Provided information
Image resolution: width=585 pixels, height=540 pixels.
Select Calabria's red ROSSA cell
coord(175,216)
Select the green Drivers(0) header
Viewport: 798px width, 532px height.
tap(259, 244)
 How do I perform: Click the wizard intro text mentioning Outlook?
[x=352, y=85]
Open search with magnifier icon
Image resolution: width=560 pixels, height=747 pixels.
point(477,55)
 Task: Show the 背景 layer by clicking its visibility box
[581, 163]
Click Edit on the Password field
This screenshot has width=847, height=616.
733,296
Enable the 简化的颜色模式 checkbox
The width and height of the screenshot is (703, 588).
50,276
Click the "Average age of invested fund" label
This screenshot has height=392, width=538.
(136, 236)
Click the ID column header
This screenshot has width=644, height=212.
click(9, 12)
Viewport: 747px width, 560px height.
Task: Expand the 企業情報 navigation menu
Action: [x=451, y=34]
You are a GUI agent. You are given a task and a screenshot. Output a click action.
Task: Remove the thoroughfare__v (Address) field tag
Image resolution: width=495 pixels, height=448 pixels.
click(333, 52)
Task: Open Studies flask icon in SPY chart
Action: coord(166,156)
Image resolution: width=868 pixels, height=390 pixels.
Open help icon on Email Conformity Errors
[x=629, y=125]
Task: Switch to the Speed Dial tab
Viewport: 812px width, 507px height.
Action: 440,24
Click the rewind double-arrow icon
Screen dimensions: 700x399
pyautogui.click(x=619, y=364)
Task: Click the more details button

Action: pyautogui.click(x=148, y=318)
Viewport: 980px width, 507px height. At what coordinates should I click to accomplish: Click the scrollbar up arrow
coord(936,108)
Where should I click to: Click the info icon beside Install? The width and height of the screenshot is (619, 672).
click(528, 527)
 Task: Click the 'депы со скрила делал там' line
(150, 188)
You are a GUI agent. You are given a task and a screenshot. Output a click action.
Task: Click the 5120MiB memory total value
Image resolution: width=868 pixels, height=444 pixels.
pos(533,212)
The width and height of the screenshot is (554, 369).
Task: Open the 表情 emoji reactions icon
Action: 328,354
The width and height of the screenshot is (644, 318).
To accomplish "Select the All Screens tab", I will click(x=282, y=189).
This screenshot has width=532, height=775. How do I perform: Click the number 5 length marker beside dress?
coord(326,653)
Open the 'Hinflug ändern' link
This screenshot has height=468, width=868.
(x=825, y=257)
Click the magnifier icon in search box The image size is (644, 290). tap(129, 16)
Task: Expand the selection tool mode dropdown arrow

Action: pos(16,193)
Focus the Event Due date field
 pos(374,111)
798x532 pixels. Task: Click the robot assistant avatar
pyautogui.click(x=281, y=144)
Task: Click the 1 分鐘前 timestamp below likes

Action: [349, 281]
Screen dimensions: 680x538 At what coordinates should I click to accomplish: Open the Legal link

What you should do
Give an exact copy of all the material above.

Response to this task
Image resolution: width=585 pixels, height=540 pixels.
Select Calabria's red ROSSA cell
coord(175,216)
Select the green Drivers(0) header
Viewport: 798px width, 532px height.
tap(259, 244)
 How do I perform: Click the wizard intro text mentioning Outlook?
[x=352, y=85]
Open search with magnifier icon
Image resolution: width=560 pixels, height=747 pixels.
point(477,55)
 Task: Show the 背景 layer by clicking its visibility box
[581, 163]
Click Edit on the Password field
This screenshot has width=847, height=616.
733,296
Enable the 简化的颜色模式 checkbox
The width and height of the screenshot is (703, 588).
50,276
Click the "Average age of invested fund" label
This screenshot has height=392, width=538.
(136, 236)
Click the ID column header
This screenshot has width=644, height=212.
click(9, 12)
Viewport: 747px width, 560px height.
Task: Expand the 企業情報 navigation menu
Action: [x=451, y=34]
You are a GUI agent. You are given a task and a screenshot. Output a click action.
Task: Remove the thoroughfare__v (Address) field tag
Image resolution: width=495 pixels, height=448 pixels.
click(333, 52)
Task: Open Studies flask icon in SPY chart
Action: coord(166,156)
Image resolution: width=868 pixels, height=390 pixels.
Open help icon on Email Conformity Errors
[x=629, y=125]
Task: Switch to the Speed Dial tab
Viewport: 812px width, 507px height.
Action: 440,24
Click the rewind double-arrow icon
Screen dimensions: 700x399
pyautogui.click(x=619, y=364)
Task: Click the more details button

Action: pyautogui.click(x=148, y=318)
Viewport: 980px width, 507px height. At what coordinates should I click to accomplish: Click the scrollbar up arrow
coord(936,108)
Where should I click to: Click the info icon beside Install? The width and height of the screenshot is (619, 672).
click(528, 527)
 Task: Click the 'депы со скрила делал там' line
(150, 188)
You are a GUI agent. You are given a task and a screenshot. Output a click action.
Task: Click the 5120MiB memory total value
Image resolution: width=868 pixels, height=444 pixels.
pos(533,212)
The width and height of the screenshot is (554, 369).
Task: Open the 表情 emoji reactions icon
Action: 328,354
The width and height of the screenshot is (644, 318).
To accomplish "Select the All Screens tab", I will click(x=282, y=189).
This screenshot has width=532, height=775. How do I perform: Click the number 5 length marker beside dress?
coord(326,653)
Open the 'Hinflug ändern' link
This screenshot has height=468, width=868.
(x=825, y=257)
Click the magnifier icon in search box The image size is (644, 290). tap(129, 16)
Task: Expand the selection tool mode dropdown arrow

Action: pos(16,193)
Focus the Event Due date field
 pos(374,111)
798x532 pixels. Task: Click the robot assistant avatar
pyautogui.click(x=281, y=144)
Task: Click the 1 分鐘前 timestamp below likes

Action: [349, 281]
Screen dimensions: 680x538 At what coordinates should I click to accomplish: Open the Legal link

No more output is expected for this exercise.